*** PROVIDED TEXT ***
Rihanna and James Corden team up for one of the worst films I've ever seen

Telegraph16-07-2025
Readers familiar with the comic book characters the Smurfs will be aware that one of their most longstanding customs is swapping in the word 'Smurf' for various nouns in their ordinary speech. It's a habit which can also be usefully adopted by anyone trying to review the little blue forest sprites' latest film in a way suitable for publication in a family newspaper, because it allows one to succinctly spell out just what a colossal pile of 'Smurf' the whole thing is.
The trailers suggested a sylvan singalong adventure in the same vein as the (rather fun and lovely) Trolls films from DreamWorks: alas, Smurfs makes even the middling Trolls 3 (Trolls Band Together) look like late-period Hayao Miyazaki by comparison.
It has all the charm and personality of a dented traffic cone and features perhaps the single most tin-eared screenplay – in which Papa Smurf is kidnapped by the villainous wizard Gargamel, and Smurfette leads a globe-trotting mission to free him – that I have ever encountered in my two decades as a critic.
'Well, that was quite the successful spite mission,' says Gargamel in one scene (spite mission?) – while elsewhere a sentient spell book called Jaunty keeps saying 'cha cha cha!', very annoyingly, for no discernible reason, and a second sidekick character, a slow-witted turtle, uses 'what the shell?' as a mild surrogate expletive not once, but twice. Did ChatGPT take a pass at the script? And if not, should it have?
*** End of PROVIDED TEXT ***
__ASSIGNMENT A__
Reproduce the part of the Smurfs review between "Telegraph16-07-2025" and "whole thing is.", inclusive.
__ASSIGNMENT B__
Summarize the Smurfs review in two sentences.
*** INFORMATION SUPPLIED ***
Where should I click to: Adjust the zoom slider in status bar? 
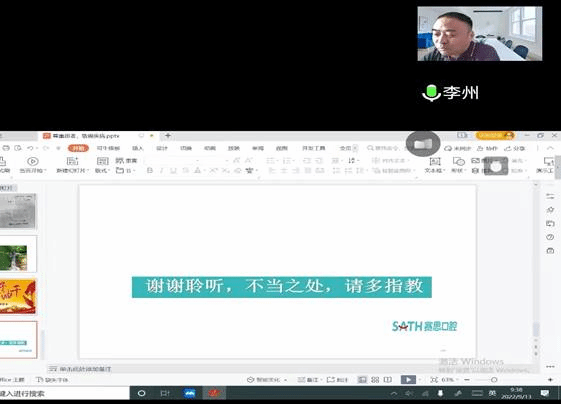(x=494, y=380)
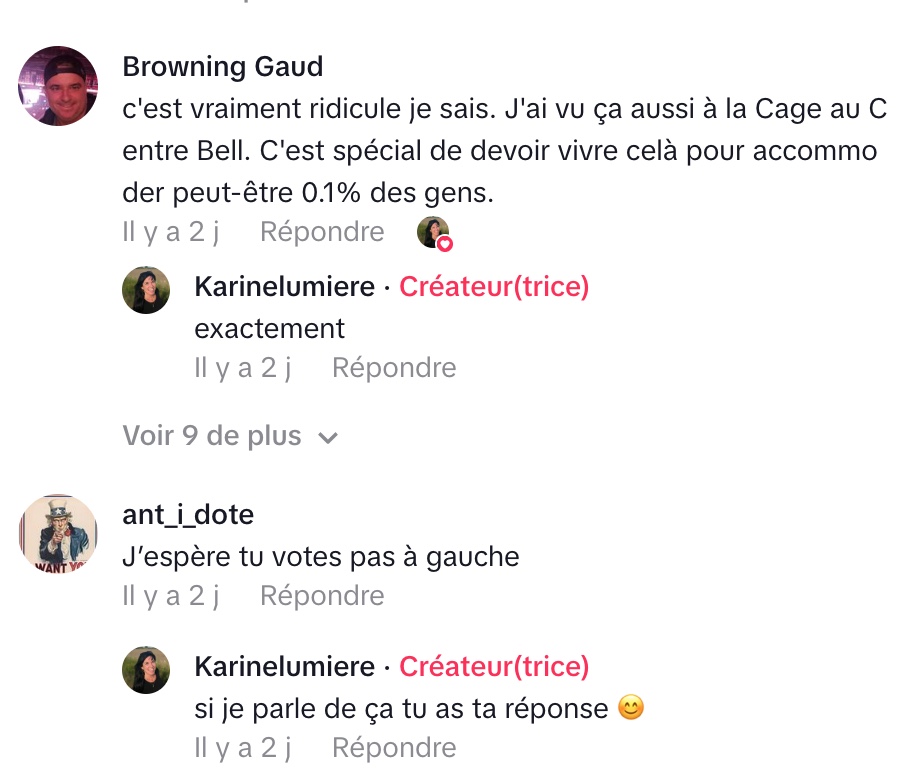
*** End of INFORMATION SUPPLIED ***
__OUTPUT A__
Telegraph16-07-2025
Readers familiar with the comic book characters the Smurfs will be aware that one of their most longstanding customs is swapping in the word 'Smurf' for various nouns in their ordinary speech. It's a habit which can also be usefully adopted by anyone trying to review the little blue forest sprites' latest film in a way suitable for publication in a family newspaper, because it allows one to succinctly spell out just what a colossal pile of 'Smurf' the whole thing is.

__OUTPUT B__
The reviewer calls the new Smurfs film a colossal pile of "Smurf," with all the charm of a dented traffic cone and the most tin-eared screenplay encountered in two decades as a critic. Though the trailers suggested a singalong adventure like the Trolls films, this story of Smurfette leading a globe-trotting mission to free Papa Smurf from Gargamel makes even Trolls 3 look like late-period Hayao Miyazaki by comparison.